- _Exercise brief_: Locate every line in the material below that contains the string "Find", and copy each of those lines in full.

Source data
|---|
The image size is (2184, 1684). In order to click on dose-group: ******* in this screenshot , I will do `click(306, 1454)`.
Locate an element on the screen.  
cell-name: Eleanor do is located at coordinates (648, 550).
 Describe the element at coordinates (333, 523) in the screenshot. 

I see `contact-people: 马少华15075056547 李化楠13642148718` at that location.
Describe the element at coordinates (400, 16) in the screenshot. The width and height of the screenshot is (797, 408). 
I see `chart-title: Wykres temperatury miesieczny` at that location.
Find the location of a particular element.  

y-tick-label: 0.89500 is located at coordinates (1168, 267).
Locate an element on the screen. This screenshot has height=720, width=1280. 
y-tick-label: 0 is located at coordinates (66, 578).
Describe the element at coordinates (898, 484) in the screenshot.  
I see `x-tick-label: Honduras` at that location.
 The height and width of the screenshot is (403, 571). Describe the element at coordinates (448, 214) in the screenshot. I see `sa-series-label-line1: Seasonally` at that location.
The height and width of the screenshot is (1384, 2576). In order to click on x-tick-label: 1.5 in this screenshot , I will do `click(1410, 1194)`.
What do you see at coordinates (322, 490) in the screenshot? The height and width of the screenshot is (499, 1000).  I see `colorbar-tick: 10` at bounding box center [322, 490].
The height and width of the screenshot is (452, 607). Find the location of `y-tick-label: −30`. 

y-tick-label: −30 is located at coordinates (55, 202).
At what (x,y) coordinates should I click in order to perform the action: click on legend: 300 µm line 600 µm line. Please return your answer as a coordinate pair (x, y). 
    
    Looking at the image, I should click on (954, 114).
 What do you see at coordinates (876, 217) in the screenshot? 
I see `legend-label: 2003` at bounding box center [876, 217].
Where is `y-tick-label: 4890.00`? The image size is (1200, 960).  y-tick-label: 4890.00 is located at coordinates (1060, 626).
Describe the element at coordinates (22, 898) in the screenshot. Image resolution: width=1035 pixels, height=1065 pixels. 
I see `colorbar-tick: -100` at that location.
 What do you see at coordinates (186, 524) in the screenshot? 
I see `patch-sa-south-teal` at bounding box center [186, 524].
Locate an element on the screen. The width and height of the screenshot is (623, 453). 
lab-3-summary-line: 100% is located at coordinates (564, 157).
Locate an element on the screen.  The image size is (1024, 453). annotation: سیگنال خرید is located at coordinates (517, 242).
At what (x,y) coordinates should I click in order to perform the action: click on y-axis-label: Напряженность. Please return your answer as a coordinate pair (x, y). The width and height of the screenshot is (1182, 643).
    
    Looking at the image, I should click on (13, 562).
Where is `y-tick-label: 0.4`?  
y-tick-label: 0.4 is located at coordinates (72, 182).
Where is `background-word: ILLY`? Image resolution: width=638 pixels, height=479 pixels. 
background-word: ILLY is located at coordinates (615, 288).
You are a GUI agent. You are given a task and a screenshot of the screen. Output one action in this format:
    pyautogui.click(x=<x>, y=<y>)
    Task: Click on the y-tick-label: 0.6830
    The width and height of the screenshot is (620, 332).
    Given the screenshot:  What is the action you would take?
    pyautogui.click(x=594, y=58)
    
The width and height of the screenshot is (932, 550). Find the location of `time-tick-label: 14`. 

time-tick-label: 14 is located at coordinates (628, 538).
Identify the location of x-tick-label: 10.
|---|
- _Exercise result_:
Find the location of a particular element.  
The height and width of the screenshot is (452, 607). Find the location of `y-tick-label: −30`. 
The width and height of the screenshot is (932, 550). Find the location of `time-tick-label: 14`. 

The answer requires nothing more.